Coconut oil to deep fry
Salt to taste
Dry Red chili-2 no
Curry Leaves-3 to 4 leaves
Method of Preparation:
1.Grease hand with coconut oil, Cut straight through the skin of plantain without inserting the knife deep into it.
2. Peel the skin, wipe with a kitchen tissue. Cut the skinless plantain to half vertically and then each vertical pieces to half again vertically.Cut this to small pieces horizontally not too thick nor thin.See that everything is cut to same size for even frying.
3. Simultaneously heat oil in a wok on medium heat. Once oil is hot enough reduce it to medium-low, add little amount of plantain pieces, give a stir and fry till the sizzling sound stops and the pieces are golden yellow, light and crisp.
4. Drain on a kitchen tissue and continue the process.
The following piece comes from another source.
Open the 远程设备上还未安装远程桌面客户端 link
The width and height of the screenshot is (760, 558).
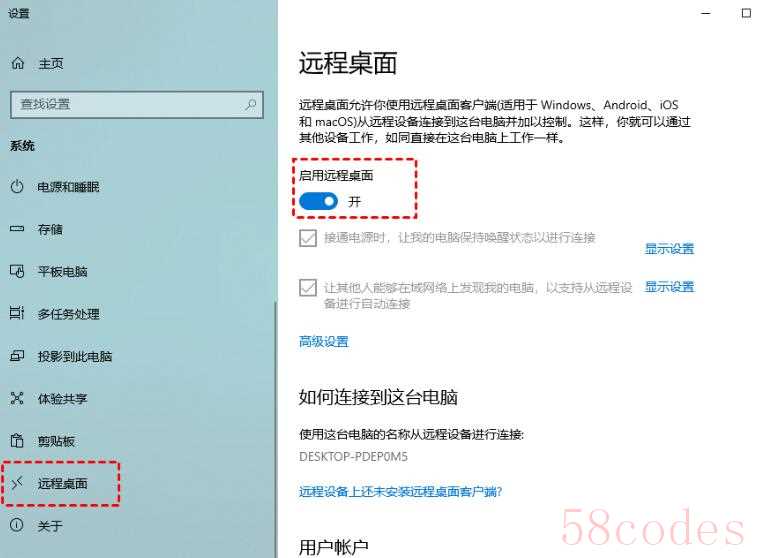click(x=400, y=492)

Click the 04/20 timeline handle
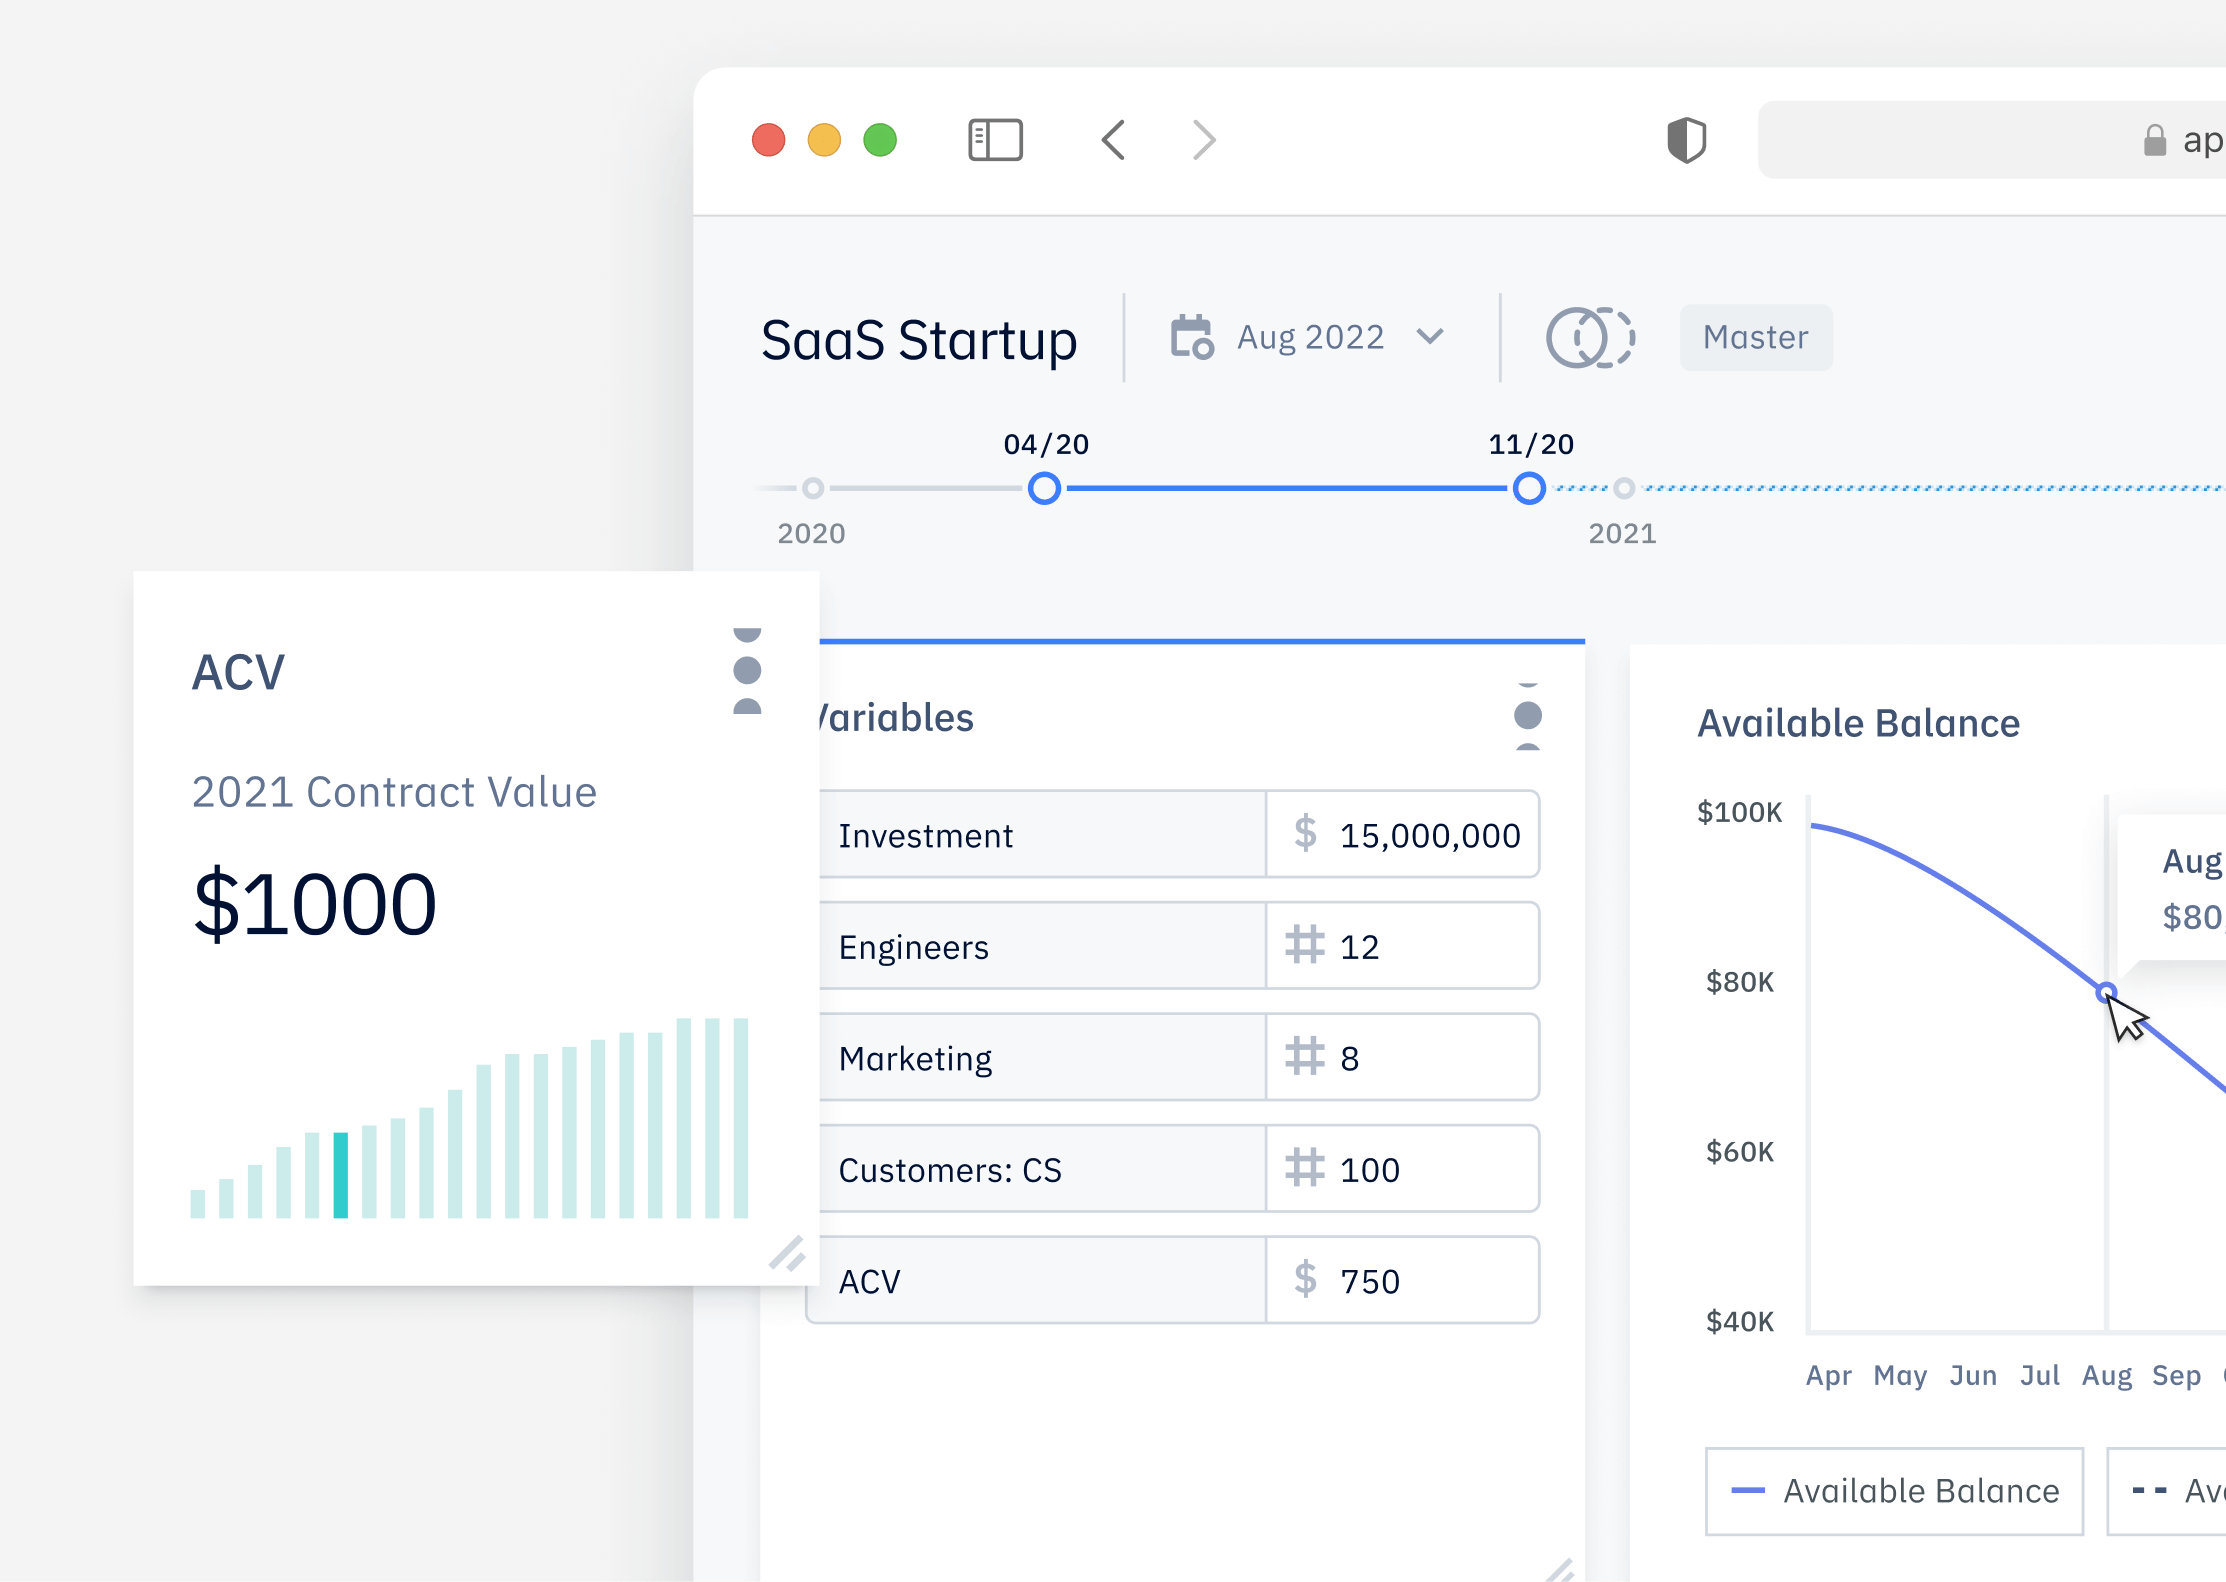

5. Once it is done, heat 1/2 tsp oil in a wok and fry the dry red chili and curry leaves.
6. Mix this(don't add the oil, if any) nicely along with salt to the varutha upperi. Cool completely and store in an airtight vessel.
|Here comes the hand...:)|
1. Raw plantain is sticky(kara). It lends a black color to hand and also to the pieces if kept open for long time. To avoid this we use oil as well as we wipe with tissue paper. You can also soak for 20 minutes and wash the skinned plantain in little turmeric water.If washing do wipe the plantain properly before cutting it.
2. Oil should not be too hot nor too low. If too hot plantain pieces cook faster in the outside and will remain soft in inside. If too low the pieces will be very oily.So cook on medium low. It takes some time but you will get perfect crispy chips.
3. Cut the pieces in equal thickness, else there will be a problem while frying.
4. Use coconut oil as these are done in it.
5. Adding of curry leaves and dry chili is not compulsory. Add salt alone and mix well.
6. Once the pieces are dropped in oil give it a good stir else they tend to stick together. Also stir half way of frying so that it is evenly fried.
7. Store in air tight box only after cooling properly.